Cuando el Arcángel Gabriel saludó a la Virgen María en la humilde casa de Nazaret, se cumplió unas de las más importantes profecías de Isaías: “Una virgen concebirá y dará a luz un hijo, y le llamará Dios con nosotros” (7,14).
Con ocho siglos de anterioridad y en términos poéticos anuncia la llegada del Mesías a este mundo: “El pueblo que caminaba en tinieblas vio una gran luz; a los que habitaban en la tierra de sombras de muerte una luz les ha brillado” (9,1).
Previsión cuyo cumplimiento certifica san Juan en su evangelio, empleando los mismos vocablos: “La luz resplandece en las tinieblas […] la luz verdadera, la que ilumina a todo hombre que viene a este mundo” (Jn 1,5 y 9).

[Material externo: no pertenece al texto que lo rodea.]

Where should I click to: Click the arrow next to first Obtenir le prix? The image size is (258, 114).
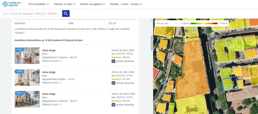tap(61, 61)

San Lucas describe cómo confirma al mismo Jesús que en su Persona Divina se cumplían los oráculos del gran profeta: “Jesús fue a Nazaret, donde se había criado. Según su costumbre, entró en la sinagoga un sábado y se levantó para hacer la lectura. Le entregaron el libro del profeta Isaías y, al desenrollarlo, encontró el pasaje donde está escrito: ‘El espíritu del Señor está sobre mí, porque me ha consagrado por la unión. Él me envió a llevar la buena noticia a los pobres, a anunciar la liberación a los cautivos y la vista a los ciegos, a liberar a los oprimidos y proclamar un año de gracia del Señor’. Y enrollando el libro, se lo dio al servidor y se sentó. Todos en la sinagoga tenían los ojos fijos en él. Entonces comenzó a decirles: ‘Hoy se ha cumplido esta escritura que acabáis de oír’” (Lc 4, 16-21 – Is 61, 1-2).
No menos categóricas son sus previsiones con respecto a la Pasión y Muerte del Salvador: “Eran nuestras rebeliones las que lo traspasaban, y nuestras culpas las que lo trituraban […] como cordero llevado al matadero, como oveja ante el esquilador, enmudecía y no abría la boca. Sin defensa ni justicia se lo llevaron […] lo enterraron con los malhechores” (53, 5-9).
Al leer todo esto, no se puede menos que concordar con la afirmación de un comentarista “Isaías escribió anticipadamente el Evangelio”.
Sus profecías sobre la iglesia
Sin embargo, las profecías no se limitan a la venida del Hijo de Dios, su Pasión, Muerte y Resurrección, sino que abarcan también la fundación y la expansión de su Iglesia, construida sobre roca firme.
El día de Pentecostés, la Iglesia brilló de tal forma ante los numerosos judíos que se bautizaron tres mil personas en una sola ocasión.
No obstante, debe resplandecer mucho más aún en la tierra entera. A este título, son muy ilustrativos los siguientes trechos de Isaías: “Sucederá en días futuros que el monte de la Casa del Señor será asentado en la cima de los montes y se alzará por encima de las colinas. Afluirán hacia él todas las naciones, y acudirán pueblos numerosos. Dirán: Venid, y subamos al monte de Yaveh, a la casa del Dios de Jacob; y nos enseñará sus caminos, y caminaremos por sus sendas. Porque de Sion saldrá la ley, y de Jerusalén la palabra de Yaveh.” (2, 2-3).
El profeta se vale de la realidad conocida (el monte del templo, en Jerusalén) como símbolo para expresar la revelación recibida: en la era mesiánica, la montaña del templo del Señor (La Iglesia Católica) se establecerá “en la cima de las montañas”, vale decir, en condiciones de ser vista y reconocida por todos los pueblos de la tierra. Con el esplendor de su luz atraerá a todos los pueblos hacia sí y les enseñará el camino de la salvación.
Más adelante, un nuevo oráculo muestra el inmenso amor de Dios por su Iglesia, a la que cubrirá con los más preciosos adornos de santidad, simbolizados en la siguiente forma: “Voy a poner tus cimientos sobre malaquita, y tus bases sobre zafiro; haré de rubíes tus almenas, tus puertas de diamantes, y de piedras preciosas toda tu muralla. A tus hijos los instruirá el Señor” (54, 11-13).